Appian Wayfarers E-mail

by Bonnie Tsui, National Geographic Adventure Magazine

Trips that will set you heart pounding, open your eyes, and force you to look again at what surrounds you. Because, in the end, a trip of a lifetime isn't about thread counts, umbrella cocktails, or bragging rights.  It's about discovering that there's more to the world - and yourself - than you knew.

 

"Not long after the Romans starting making maps, the first peregrinatores ("tourists") began exploring the ancient world.  Plutarch called these earlier travelers "globe-trotters who...traverse unknown cities, sail new seas, but are at home everywherer" and their journeys took them first to the shores of Italy's Amalfi Coast.  Next Spring, Maine-based H2Outfitters offers modern day peregrinatores a chance to explore this same southern Mediterranean coastline by sea kayak in what is now Parco Nazionale del Cilento e Vallo di Diano, a UNESCO World Heritage site.  "though sea kayaking is a major part of the trip, we want to show people that there's more to visiting Amalfi than the paddling," says H2Outfitters co-founder and "Director of Fun", Jeff Cooper, who holds a degree in Classical Archaeology.  "These are places that Ulysses and Cicero vistied, places that are loaded with history, and we'll be staying at local Inns nestled right in thier midst."

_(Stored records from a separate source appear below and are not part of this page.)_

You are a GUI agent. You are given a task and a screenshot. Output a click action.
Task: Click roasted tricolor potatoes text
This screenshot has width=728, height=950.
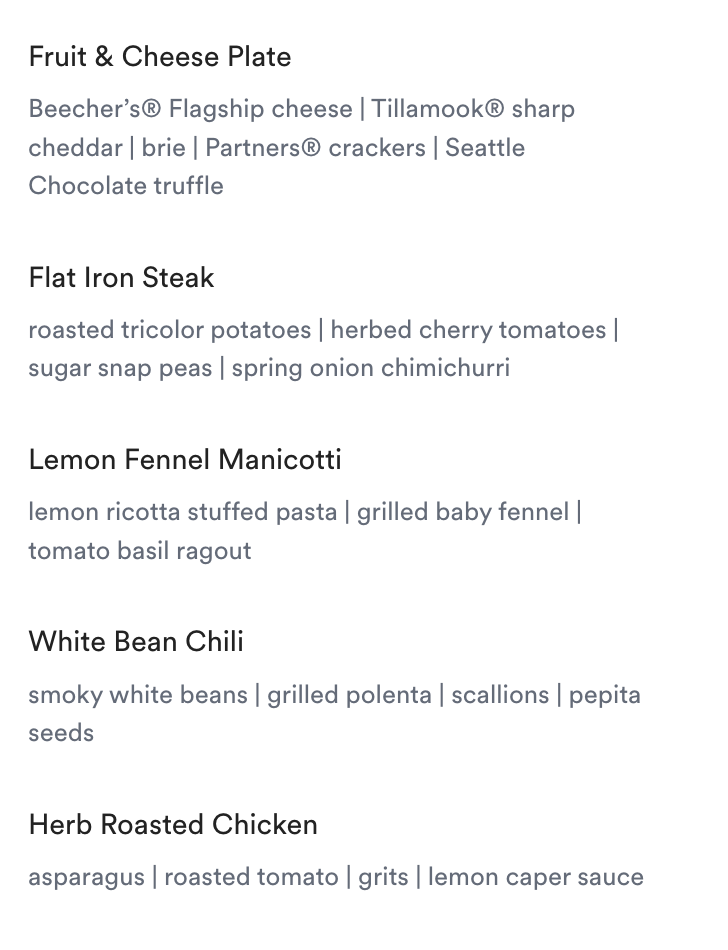pos(169,330)
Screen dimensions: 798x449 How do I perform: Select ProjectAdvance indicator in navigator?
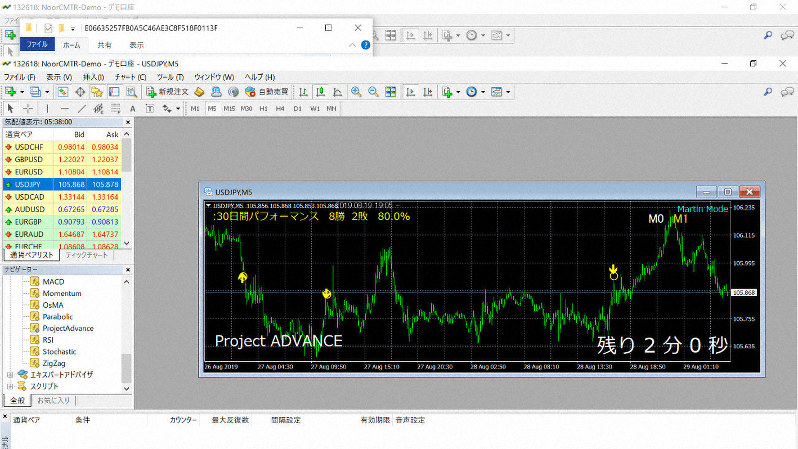coord(68,327)
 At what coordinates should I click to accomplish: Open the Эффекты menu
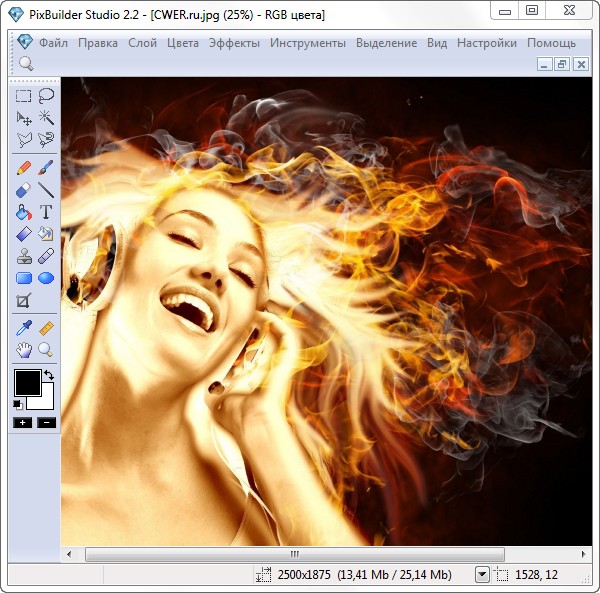[x=234, y=43]
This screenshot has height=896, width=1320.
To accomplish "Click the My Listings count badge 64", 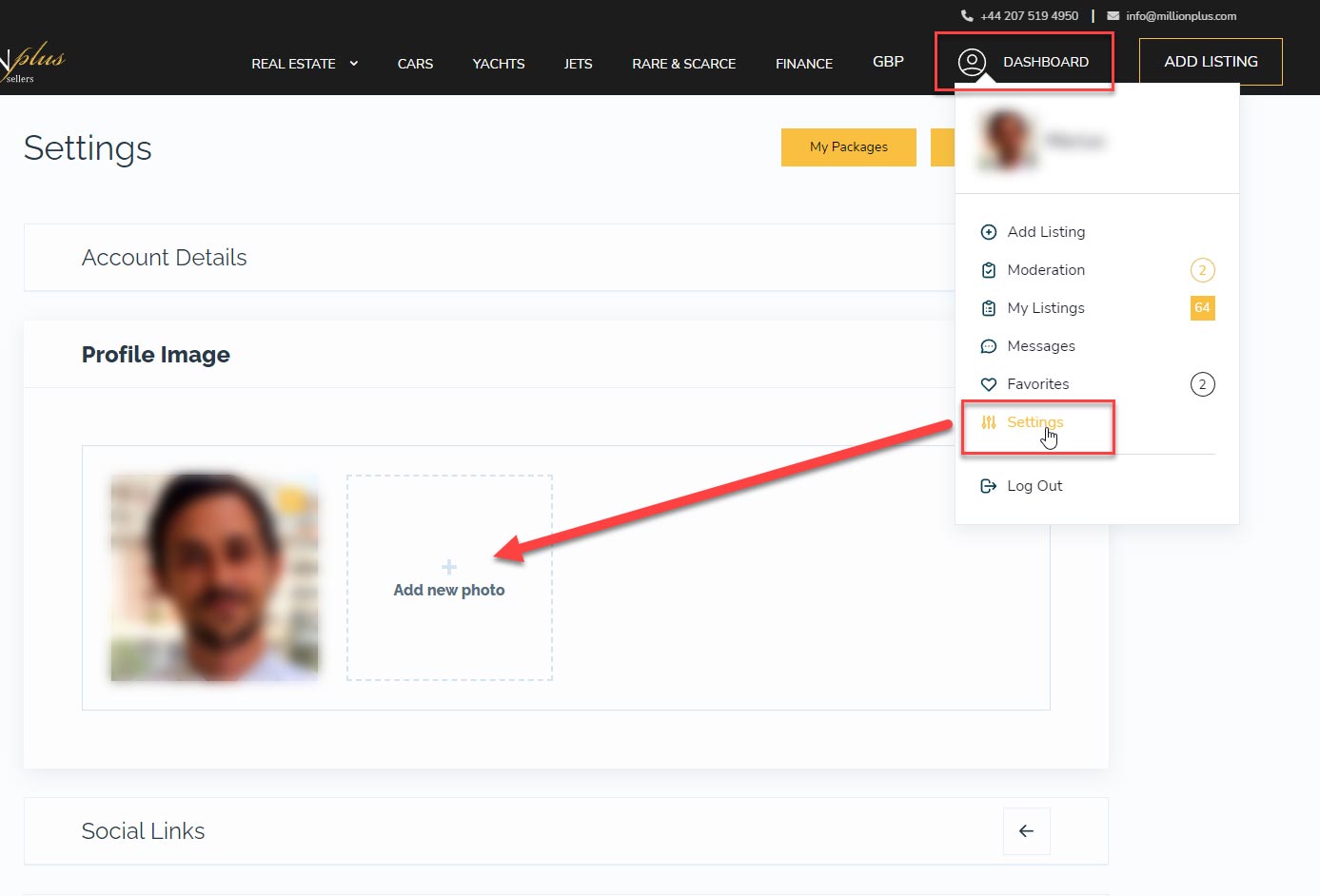I will pos(1202,308).
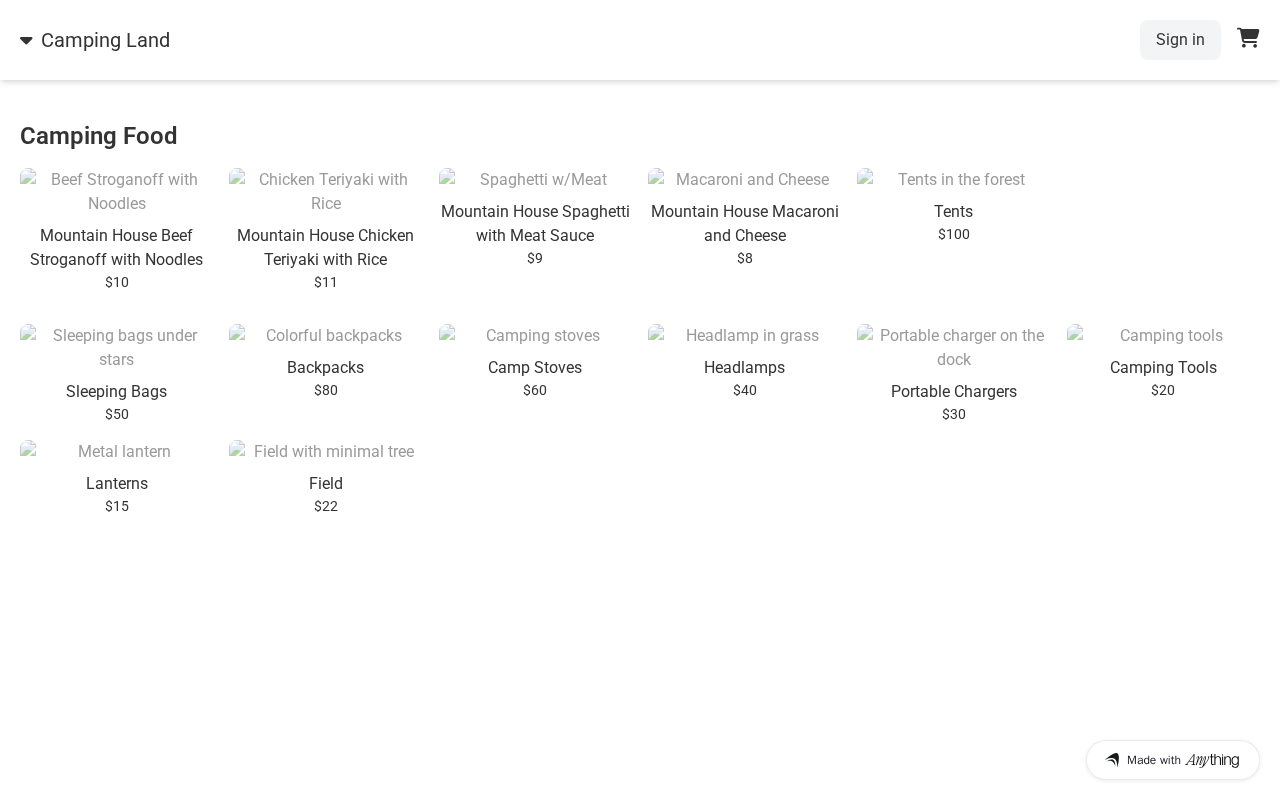Select the Portable Chargers product title
This screenshot has height=800, width=1280.
tap(953, 392)
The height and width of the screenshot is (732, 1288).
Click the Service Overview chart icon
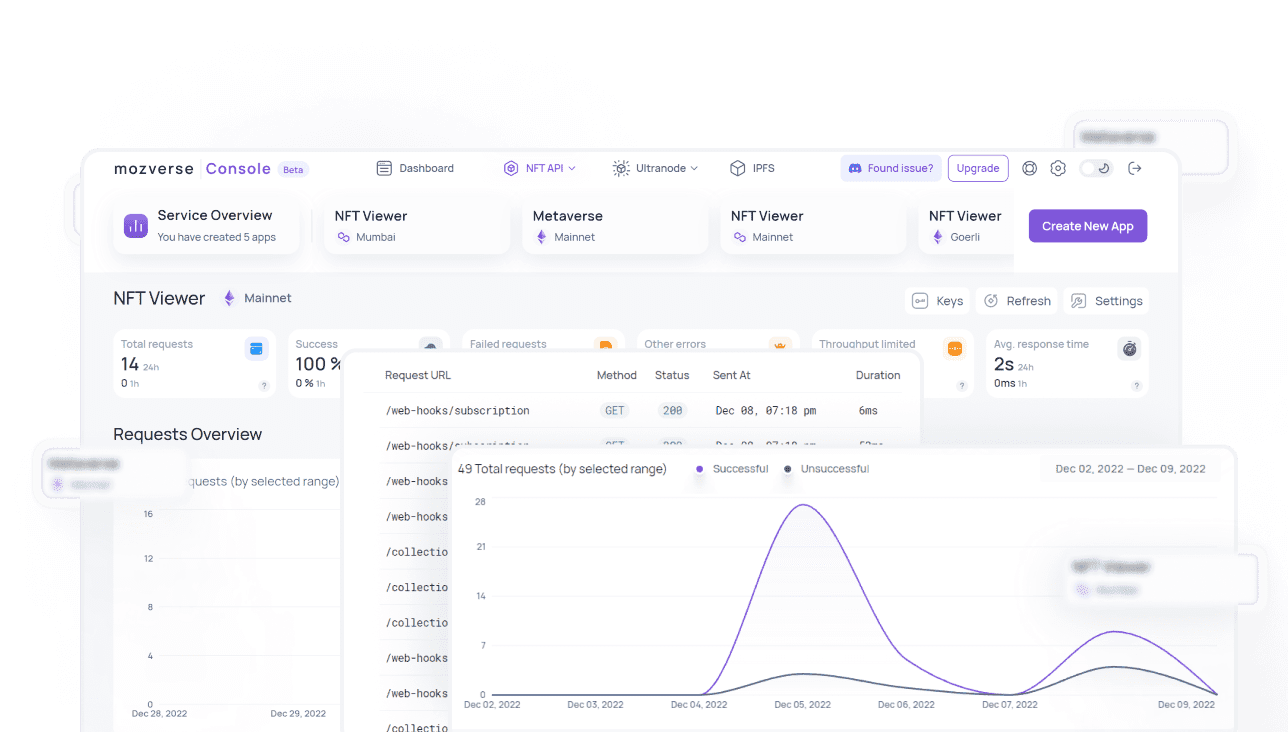136,226
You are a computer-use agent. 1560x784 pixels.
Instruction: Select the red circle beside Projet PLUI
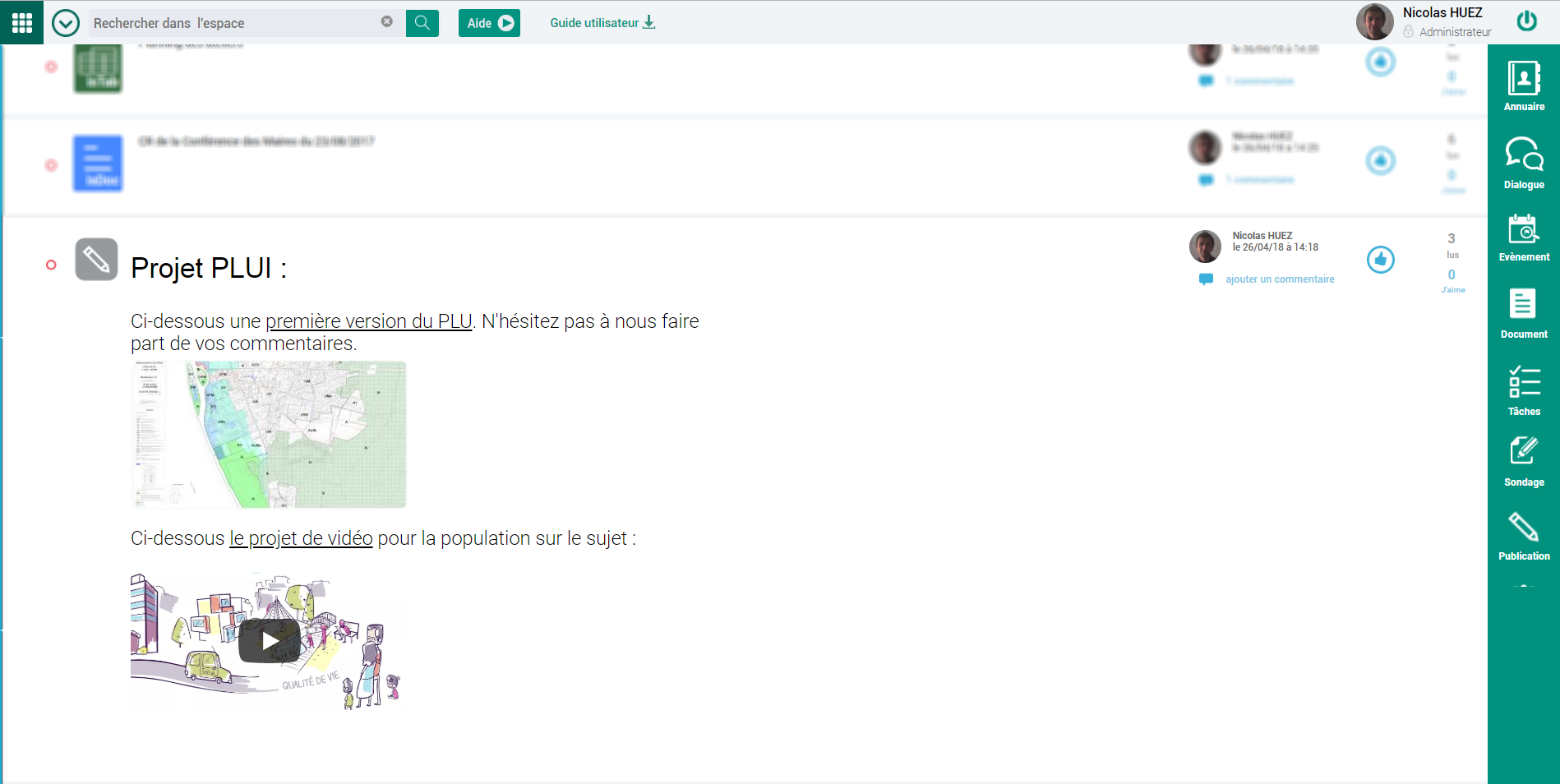pyautogui.click(x=51, y=265)
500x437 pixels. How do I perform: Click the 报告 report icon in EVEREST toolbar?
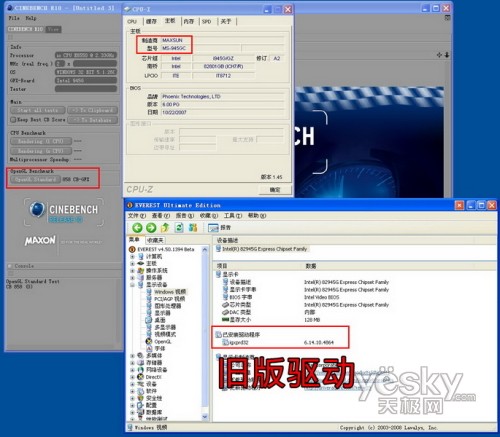pos(213,228)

The Cilento Park features hidden grottoes, protected coves, and well=preserved Greek and Roman ruins.  You'll explore them all by both sea and land as you cruise the cerulean coast, moving between the villages of Casal Velino and Pioppi and stopping along the way to hike up old shepard trails into the dramtaic volcano landscape.  Every intriguing geological feature along the coast has its own backstory: Rocky cliffs recall the mermaid Leucosia's dive into the deep blue for Odysseus and a hike up Mount Vecchio affords sun-drenched mountaintop panoramas of Paestum, an ancient Greek city.  In the honeycombed caves of Castelcivita, you'll also see evidence that Amalfi's status as a cultural hub extends even further back, to prehistoric times, when early humnas carved snug passageways as part of their subterranean lifestyle.  Apparently, before Plutarch, the ancient Italians didn't get out much.  Pick this if: Your idela Roman Holiday includes oars and Vibram soles."

 

As described in National Geographic Adventure Magazine's, November 2005 issue, "25 Best New Adventure Trips for 2006" by Bonnie Tsui.